The good news is that the Lamar baseball team snapped their ugly eight-game losing streak with a 10-inning 9-8 victory over Stephen F. Austin Sunday. But the bad news is that by losing the first two games of the series to the Lumberjacks Friday and Saturday, the Cardinals were eliminated from the postseason Southland Conference tournament that involves the top eight teams in the conference. The Redbirds enter the final SLC series of the season Thursday night at Sam Houston State this weekend with a 9-18 record in league play and 20-30 overall. Lack of timely hitting seems to be the main reason for the Big Red’s comparatively poor season.

By the time this Korner hits the streets Wednesday, the Houston Rockets could already be eliminated from the NBA playoffs. The Rockets went into Tuesday night’s home game against the Clippers down 3-1 in the best-of-seven series after being blown out 128-95 Sunday night in Los Angeles. Enuff said!!!

Mike Leach’s appeal in a lawsuit over his firing by Texas Tech in 2009 was denied by the Texas Supreme Court last week. The school dismissed Leach amid accusations he mistreated a player suffering a concussion. The player was the son of Craig James, a broadcaster with ESPN. Leach sued James, ESPN and public relations firm Spaeth Communications, alleging libel and slander, but a Texas judge in 2013 granted summary judgment in favor of James, ESPN and Spaeth.

When the Houston Astros dropped a 3-1 decision to the LA Angels, it marked the first time in five games this season that they didn’t win on a Sunday. Although the Astros lost five of their last seven games, they went into Tuesday’s game at San Francisco still leading the AL West by five games with a 20-12 record.

JUST BETWEEN US…How ironic. An anonymous player survey released during Sunday’s final round of The Players Championship Tournament played at the TPC Sawgrass in Ponte Vedra Beach, Fla. rated Rickie Fowler as the PGA Tour’s most over-rated player. Fowler combated that misnomer with the greatest finish in the 34-year history of the TPC Sawgrass, coming from five strokes off the lead to fire six-under par on the final six holes to finish regulation play 12-under par and a two-stroke lead at the time.

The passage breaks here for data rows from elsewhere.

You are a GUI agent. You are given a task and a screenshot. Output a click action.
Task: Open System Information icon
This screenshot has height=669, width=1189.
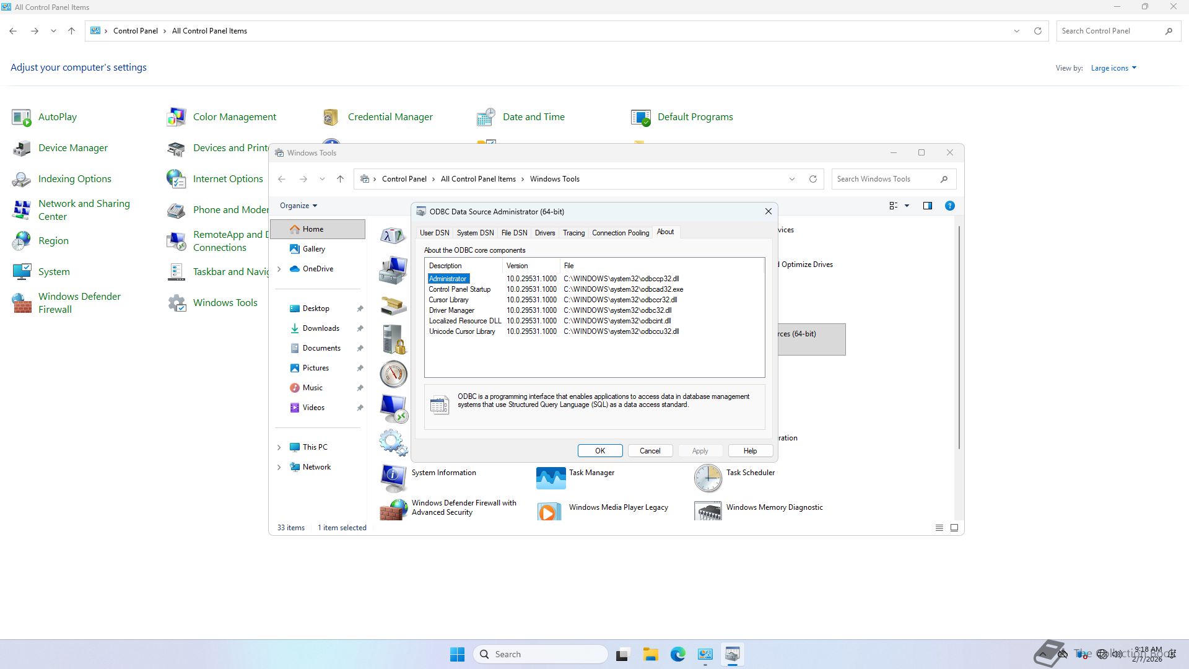point(393,478)
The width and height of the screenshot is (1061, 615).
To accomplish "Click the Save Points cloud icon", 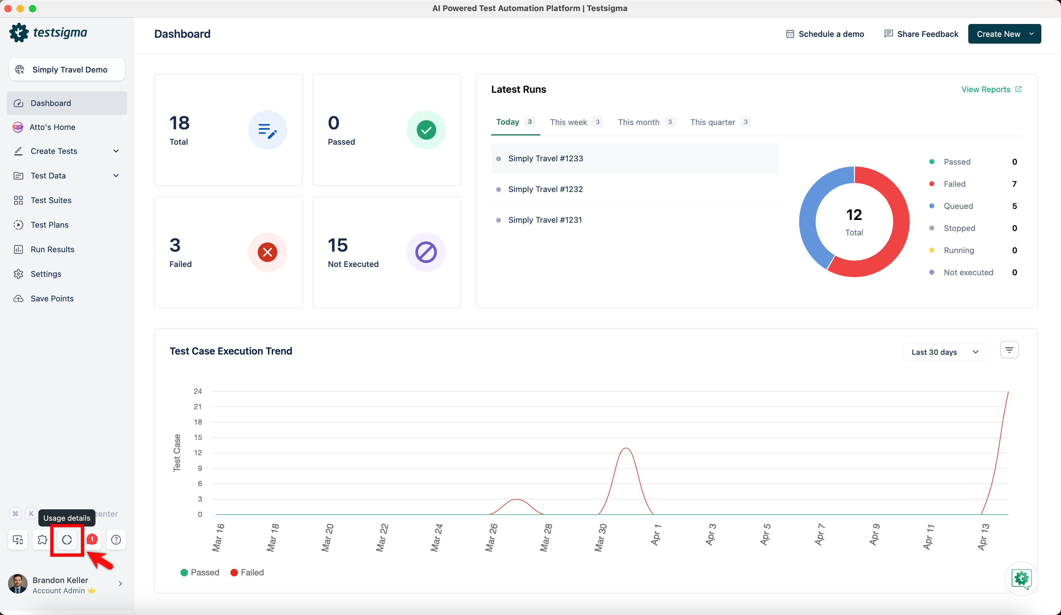I will pyautogui.click(x=18, y=298).
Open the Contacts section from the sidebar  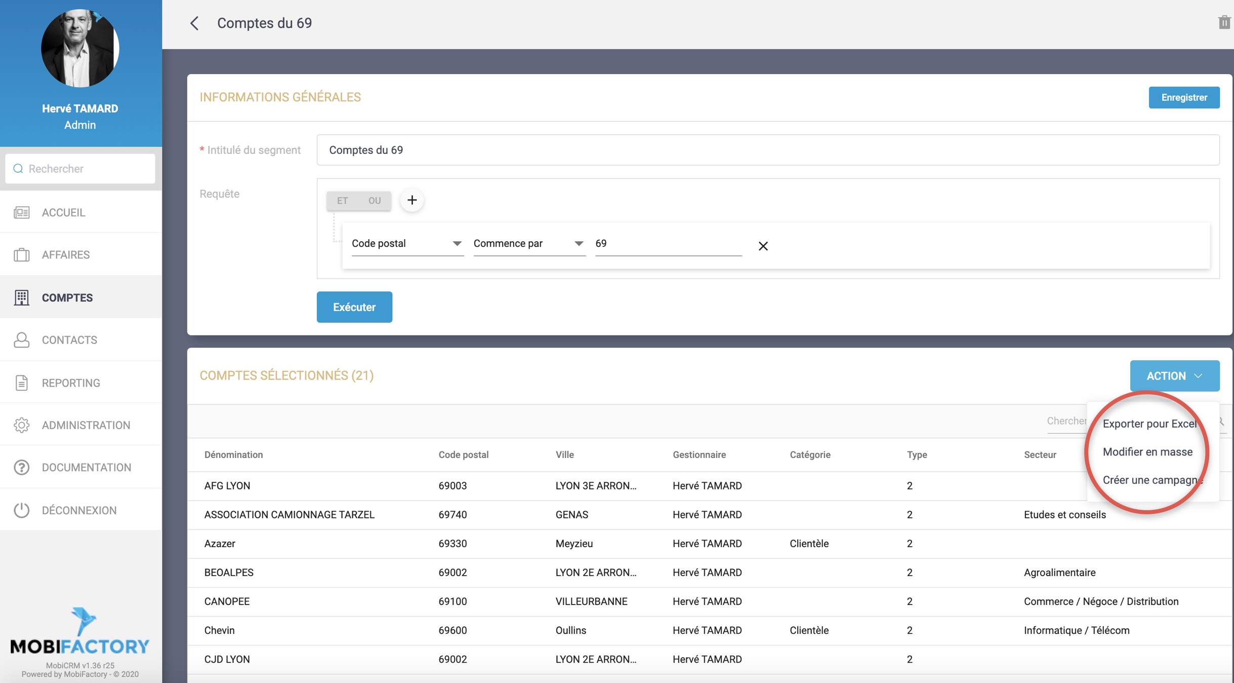[x=69, y=340]
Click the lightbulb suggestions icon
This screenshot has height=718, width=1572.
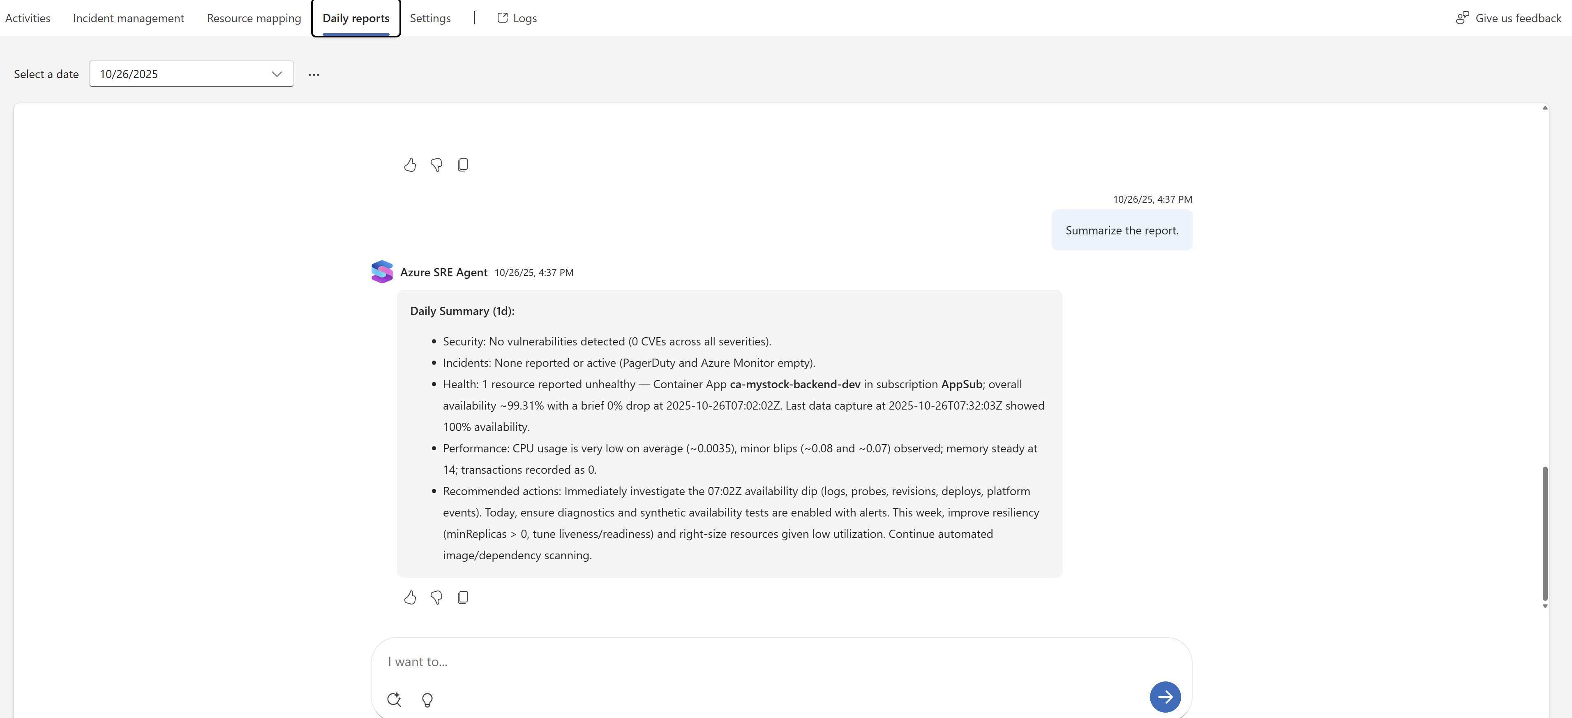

But several golfers were still on the course, including early-round leader Sergio Garcia, who blew a two-stroke lead but then made two birdies to tie Fowler and unheralded Kevin Kisner and force a Three-hole Aggregate Playoff. Sergio shot even par on the three extra holes and was eliminated while Fowler and Kisner were tied at one-under par and had to play sudden-death starting on the Par-3 No. 17 hole. Fowler birdied that hole for the third time that day to win the prestigious tournament and made those who drafted the survey eat crow.